[start]

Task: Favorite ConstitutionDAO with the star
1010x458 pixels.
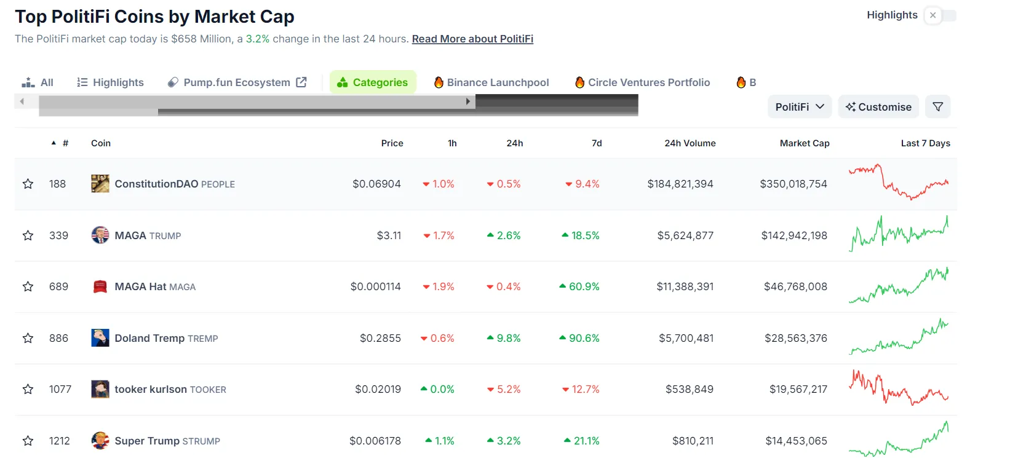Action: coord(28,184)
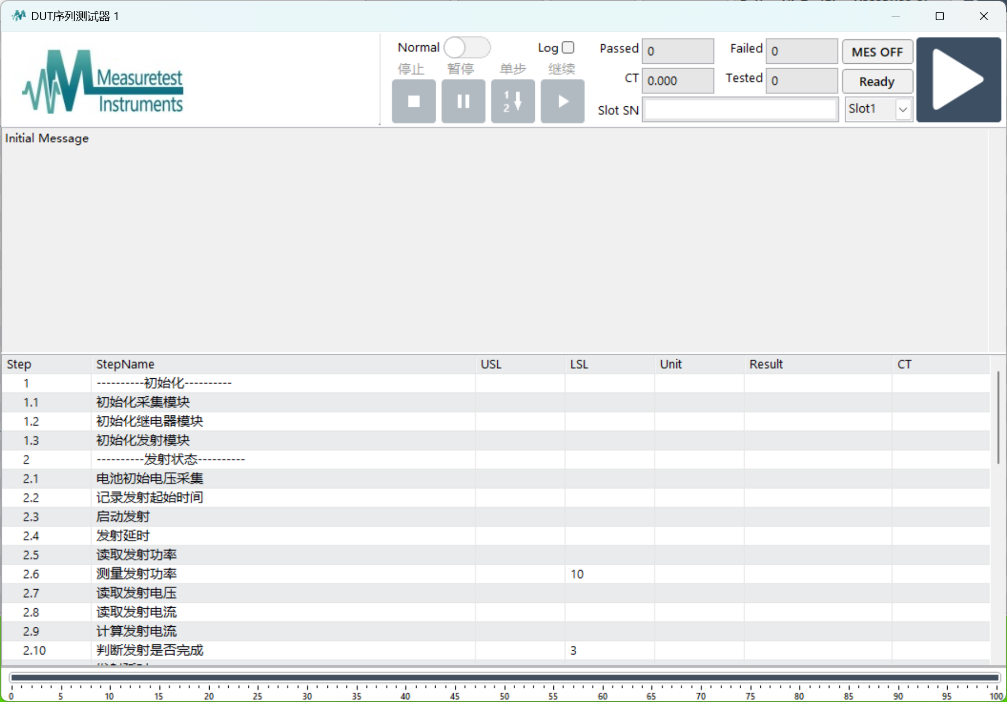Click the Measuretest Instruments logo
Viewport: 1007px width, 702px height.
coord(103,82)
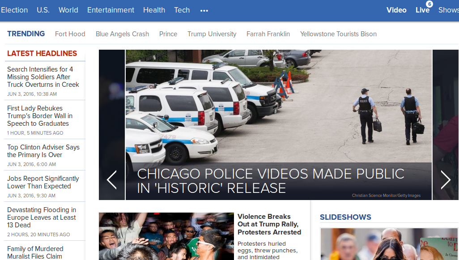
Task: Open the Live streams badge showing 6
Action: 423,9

[end]
[start]

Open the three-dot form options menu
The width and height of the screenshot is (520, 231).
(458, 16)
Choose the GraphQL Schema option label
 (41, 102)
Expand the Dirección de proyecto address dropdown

[end]

Copy out the rows again word for word, beginning with the line containing "Open the three-dot form options menu" and continuing through the line containing "Expand the Dirección", with both of those lines included.

Response =
Open the three-dot form options menu
The width and height of the screenshot is (520, 231).
(458, 16)
Choose the GraphQL Schema option label
 (41, 102)
Expand the Dirección de proyecto address dropdown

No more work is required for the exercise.